2. Pondok Pesantren Salafiyah Bamadita Rahman dengan menggabungkan peserta dari PPS. Al Fajru dengan jumlah peserta tingkat ula 7 santri, tingkat wustha 9 santri, PPS. Ulul Ilmi dengan jumlah peserta tingkat ula 4 santri, tingkat wustha 6 santri, PPS. Bamadita Rahman dengan jumlah peserta tingkat ula 3 santri, tingkat wustha 16 santri, PPS. Al Mustaqim dengan jumlah peserta tingkat wustha 3 santri. Total pesera yang diikutkan tingkat ula 14 santri dan tingkat wustha sebanyak 34 santri.

Pelaksanaannya program kesetaraan di beberapa pesantren di atas sangat bergantung pada kesiapan internal pesantren. Pada awalnya Pesantren Al Kennaniyah akan menyelenggarakan program Paket A dan B, namun karena kurang persiapan, siswanya kemudian dialihkan ke Pesantren Az-Ziyadah. Dari tahun ke tahun jumlah peserta yang mengikuti program kesetaraan Paket A dan B meningkat. Hal ini menandakan bahwa program ini memang dibutuhkan masyarakat pesantren salafiyah.

Berdasarkan pendapat staf dinas pendidikan dan staf departemen agama di Kotamadya Jakarta Timur, penyelenggaraan program paket A, B, dan C diselenggarakan oleh kantor departemen agama setempat. Sedangkan pelaksanaannya sekarang sedang berlangsung di Kandepag. Hal ini didasari pada Kesepakatan Bersama antara Direktur Jenderal Pendidikan Luar Sekolah dan Pemuda Departemen Pendidikan Nasional Republik Indonesia dan Dirjen Kelembagaan Agama Islam Departemen Agama Republik Indonesia tentang Penyelenggaraan Pendidikan Kesetaraan pada Pondok Pesantren No 19/E/MS/2004 dan No: DJ: II/166/04.

Secara singkat Kepala Seksi Pekapontren Kandepag Kotamadya Jakarta Timur Drs. H. Syarifudin, MM, menjelaskan prosedur penyelenggaraan pelaksanaan Paket A, B, dan C yakni sebuah pesantren yang memiliki syarat dan persyaratan tertentu mengajukan kepada Kandepag, untuk mendapatkan verifikasi, setelah pesantren dianggap layak maka Kandepag akan mengeluarkan sertifikat, sebagai tanda diperbolehkannya pesantren menyelenggarakan program paket kesetaraan.
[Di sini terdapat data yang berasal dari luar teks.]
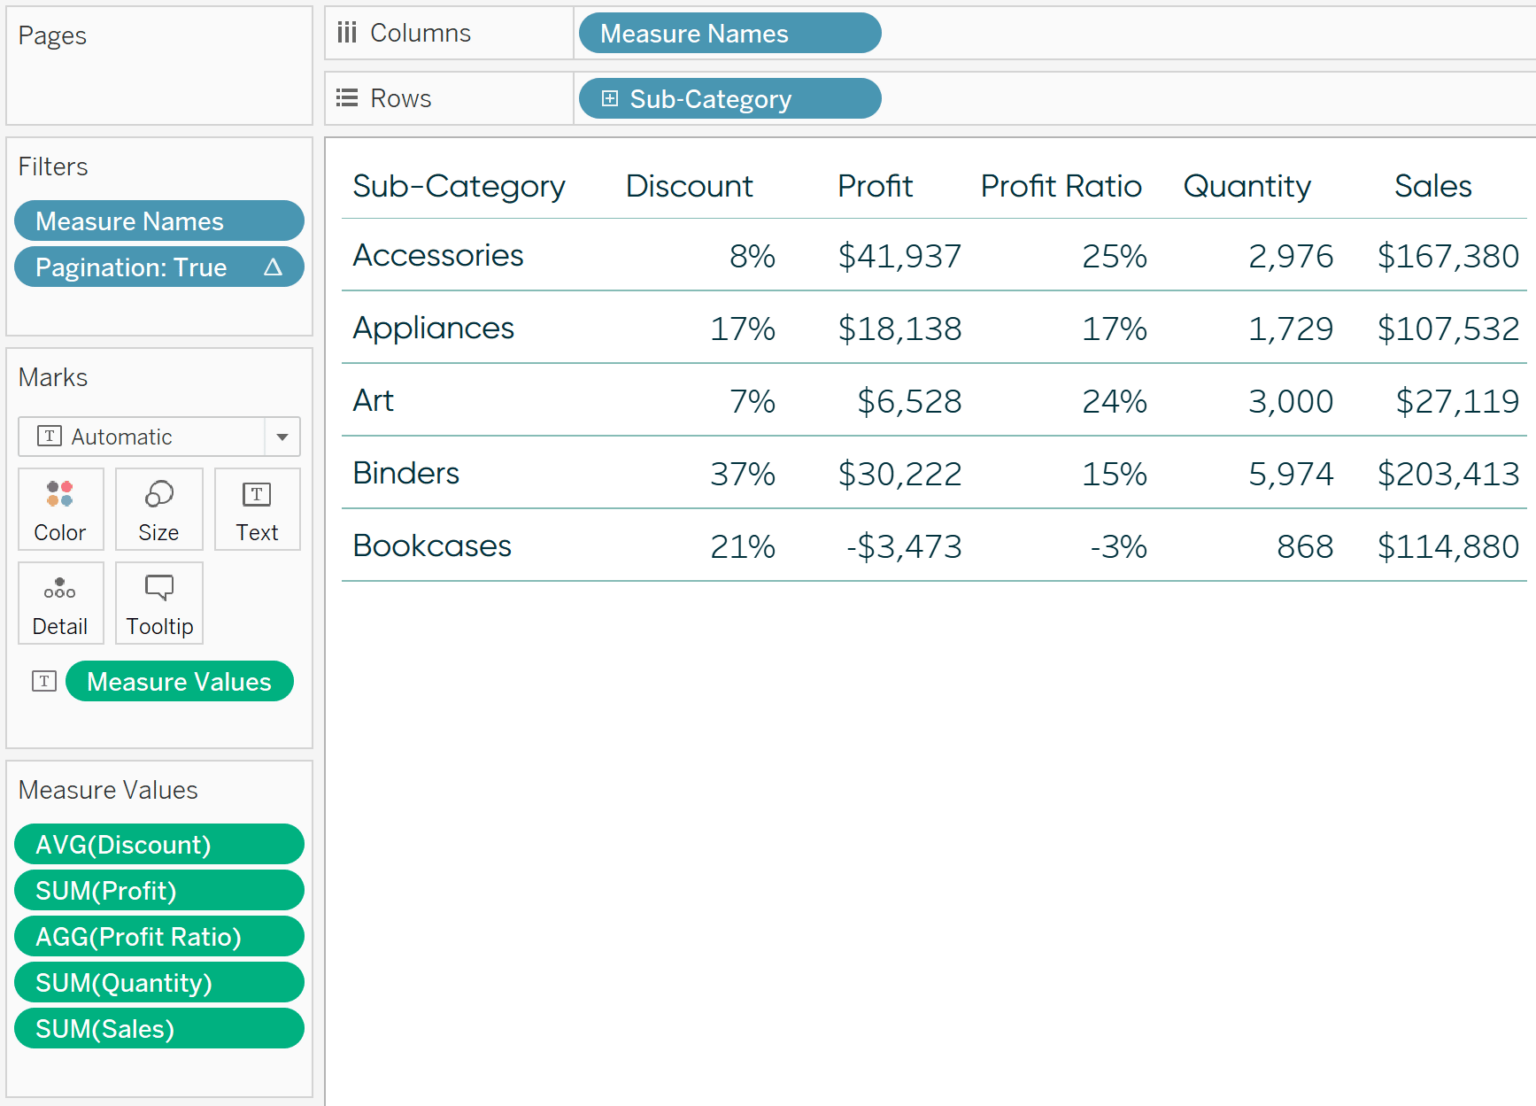Viewport: 1536px width, 1106px height.
Task: Open the Tooltip editor from the Marks card
Action: click(158, 603)
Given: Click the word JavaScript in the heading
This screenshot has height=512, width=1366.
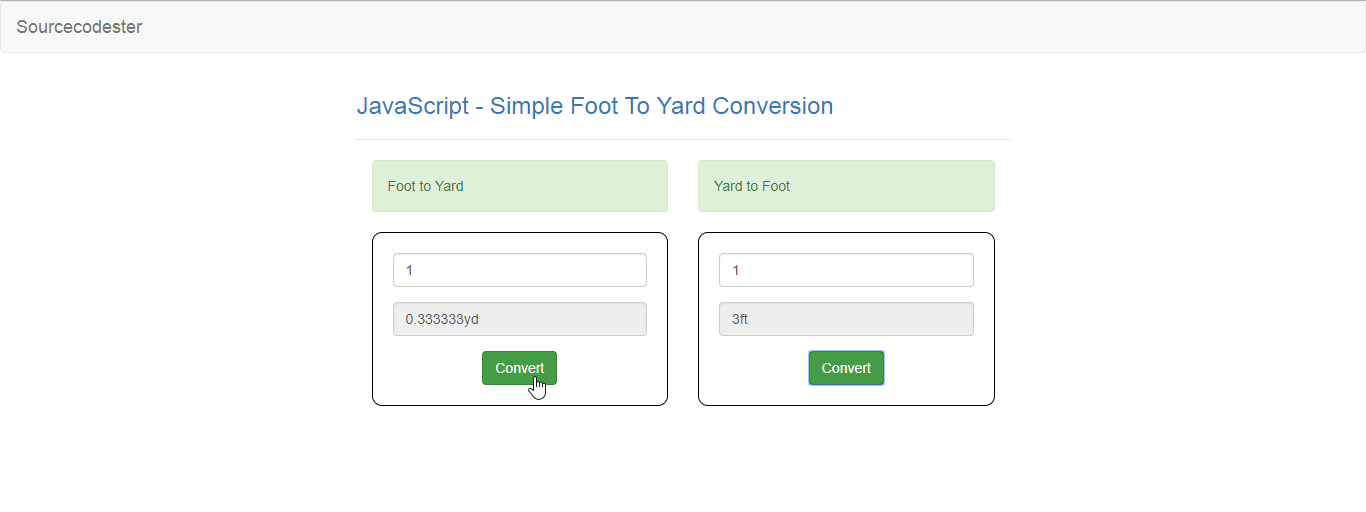Looking at the screenshot, I should point(413,106).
Kemudian, surat Kandepag kabupaten/kota membertahukan ke Kanwildepag dan Kandepag pusat.

Berdasarkan buku Pedoman Penyelenggaraan Program Paket B pada Pesantren (2006:5) dan Pedoman Penyelenggaraan Program Paket C pada Pesantren (2006:5) yang akan mengajukan sebagai penyelenggara paket kesetaraan adalah:

1. Terdaftar pada Kantor Departemen Agama Kabupaten/Kota dibuktikan dengan Nomor Statistik Pondok Pesantren (NSPP);

2. Tersedia tenaga kependidikan, meliputi:

a. Penganggungjawab program

b. Tutor Paket B

c. Tenaga administrasi

d. Nara sumber teknis (NST)

3. Tersedia tempat kegiatan belajar dan kelengkapannya

4. Tersedia calon warga belajar sekurang-kurangnya 20 orang

5. Bersedia dan sanggup melaksanakan program Paket B/C dibuktikan dengan surat pernyataan.
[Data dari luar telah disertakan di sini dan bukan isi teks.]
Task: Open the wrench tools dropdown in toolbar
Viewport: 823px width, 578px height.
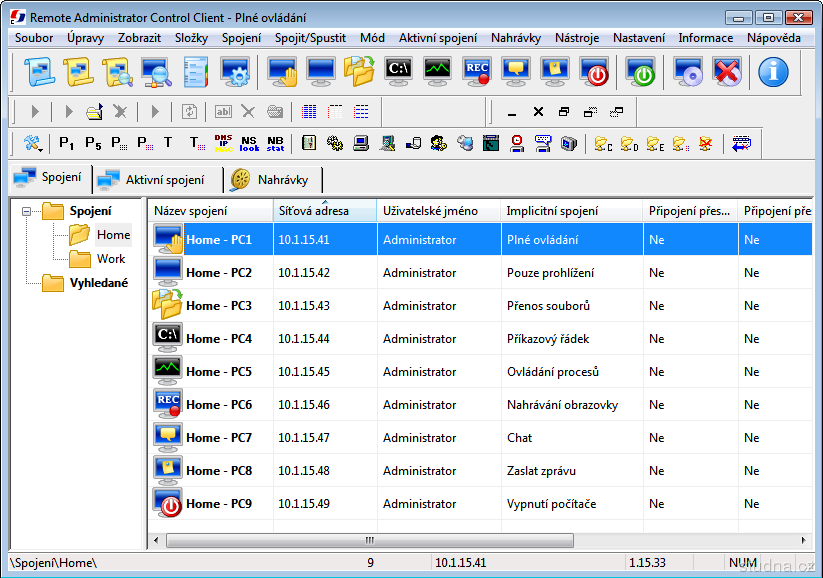Action: [x=32, y=143]
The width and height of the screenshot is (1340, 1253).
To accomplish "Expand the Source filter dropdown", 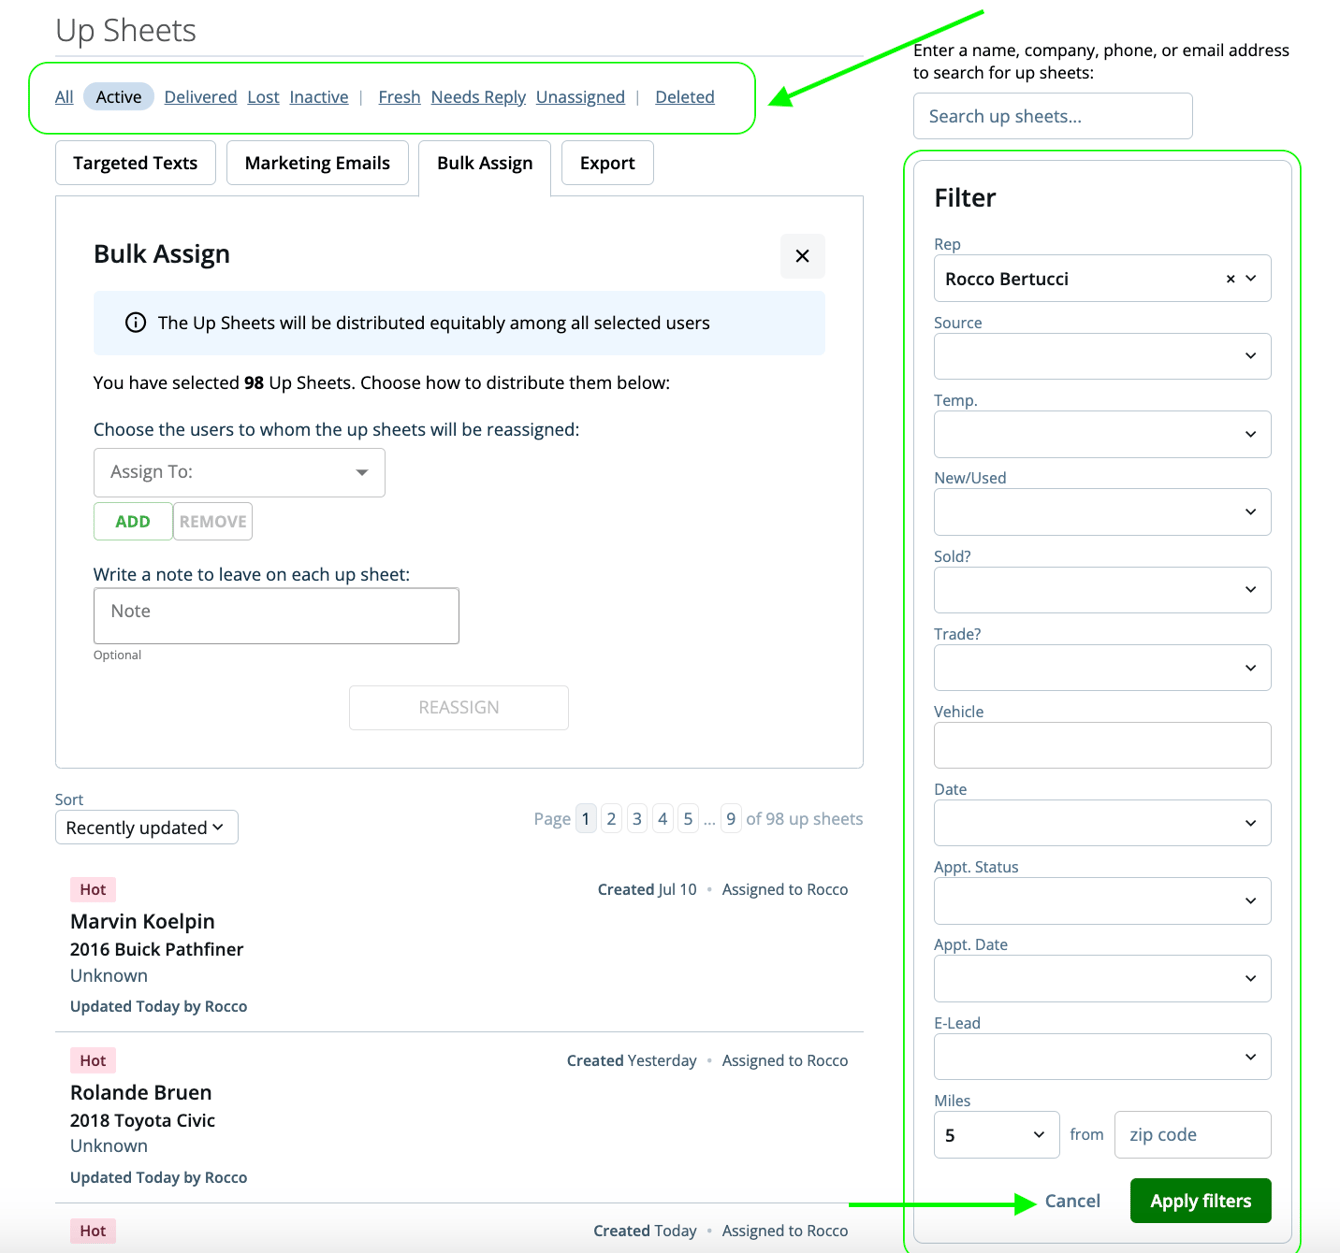I will tap(1101, 356).

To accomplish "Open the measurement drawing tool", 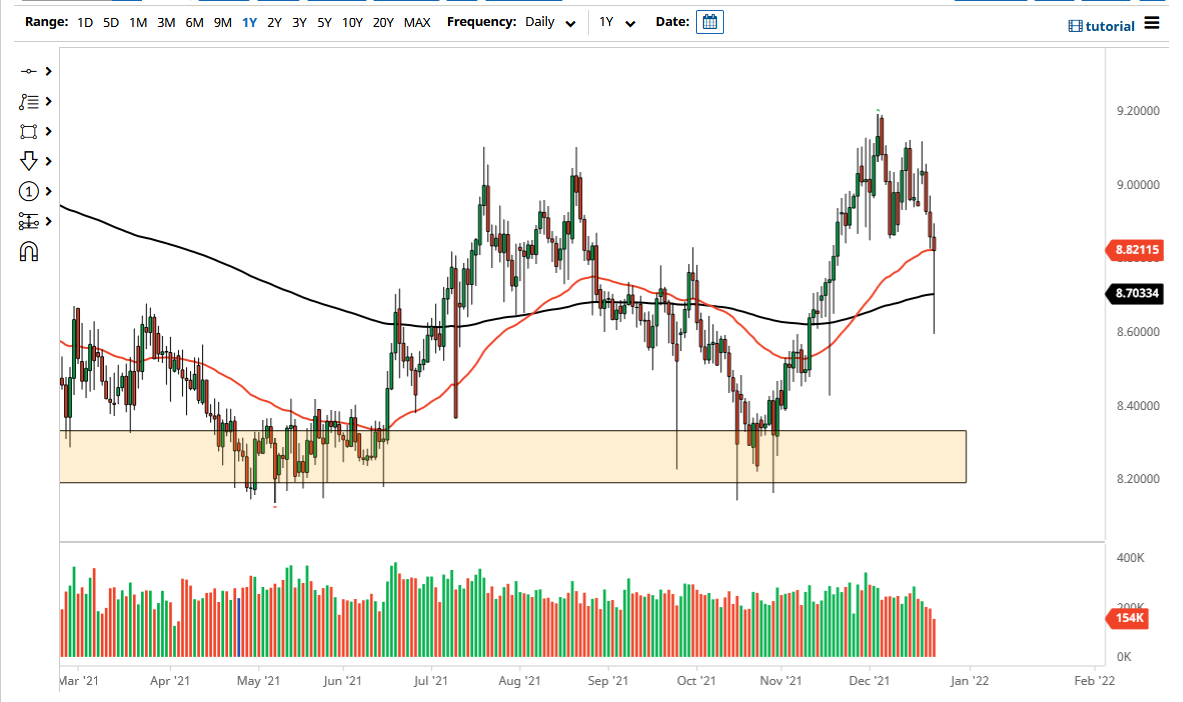I will coord(28,221).
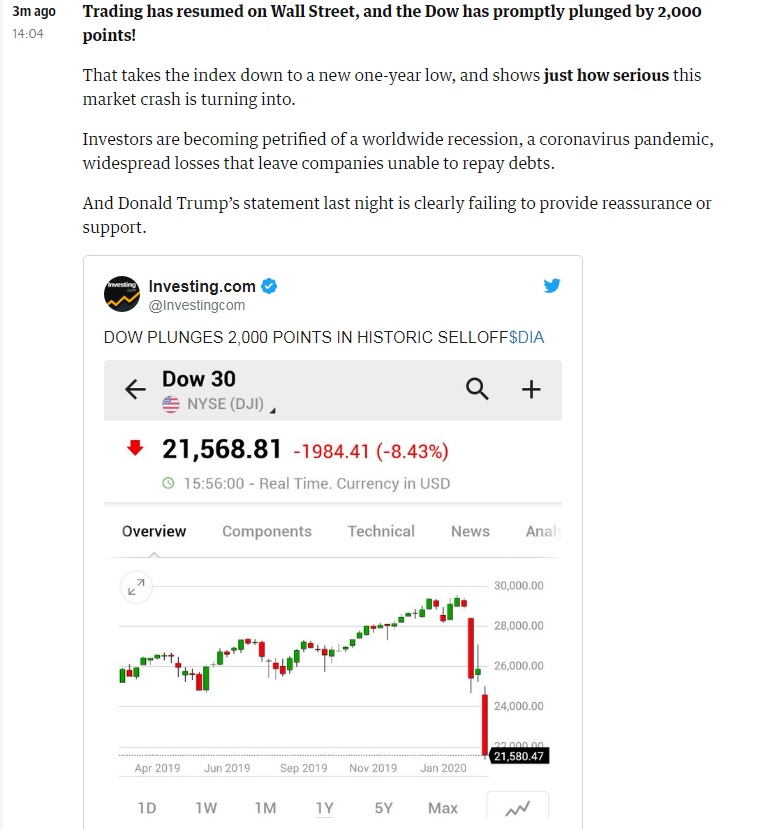Screen dimensions: 768x829
Task: Click the Twitter bird icon
Action: point(551,285)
Mekanisme memulai penyelenggaraan program dalam buku yang sama dijelaskan (2006:5-6) dan (2006:5-6), yaitu:

1. Pondok pesantren bersangkutan mendaftarkan diri kepada Kandepag Kabupaten/Kota, dengan tembusan kepada Kepala Dinas Pendidikan pada Pemerintahan Daerah Kabupaten/kota setempat dalam bentuk proposal. Proposal mencakup tentang:

a. Nama pondok pesantren dan alamat lengkap

b. Nama pemimpin pesantren dan penanggungjawab program (keduanya dapat sama atau berbeda)

c. Nama tenaga administrasi

d. Nama program (program paket B serta SMP/MTs; program paket C serta SMA/MA)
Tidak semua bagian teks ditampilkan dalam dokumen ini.